On 11/04/2010 01:35 PM, Jeff Haran wrote:
Ideally, your ISP wouldn't do this to you. Ideally, they would advertise the new prefix as preferred and deprecate the old one. So connections using the old prefix would continue to work while new connections should start using the new prefix. By the time the old prefix is invalid there should be no TCP connections using it since most TCP connections don't last as long as the valid lifetime. But since TCP doesn't define a maximum connection duration, it's still a possibility that long lived connections could be dropped, no matter how hard the ISP tries to prevent it. But it does mean that any reasonable IPv6 firewall setup should deal with multiple prefixes. And it also means that if you have an application that won't well tolerate dropped connections, you should probably code it to do a clean close and restart whenever the address at your end of the socket transitions from preferred to deprecated state.

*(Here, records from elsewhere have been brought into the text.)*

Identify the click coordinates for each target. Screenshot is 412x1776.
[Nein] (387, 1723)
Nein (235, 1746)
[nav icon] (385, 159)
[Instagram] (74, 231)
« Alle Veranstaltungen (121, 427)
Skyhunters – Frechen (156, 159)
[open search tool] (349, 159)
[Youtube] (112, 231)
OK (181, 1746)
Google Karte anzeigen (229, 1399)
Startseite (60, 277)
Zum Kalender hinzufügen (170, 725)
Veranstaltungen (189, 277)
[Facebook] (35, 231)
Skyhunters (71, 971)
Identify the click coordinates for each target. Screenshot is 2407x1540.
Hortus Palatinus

Ideally, yes, although I don't realistically believe that will happen. Now, to deal with multiple prefixes in parallel is even more complex than switching prefixes.
There is obviously no such thing as a maximum TCP duration, and therein lies a huge problem; the only way to deal with it sanely would have been to separate routing from endpoint identity, but the IPv6 architects chose to not go that route, partly because they seriously misestimated the timescale of the transition.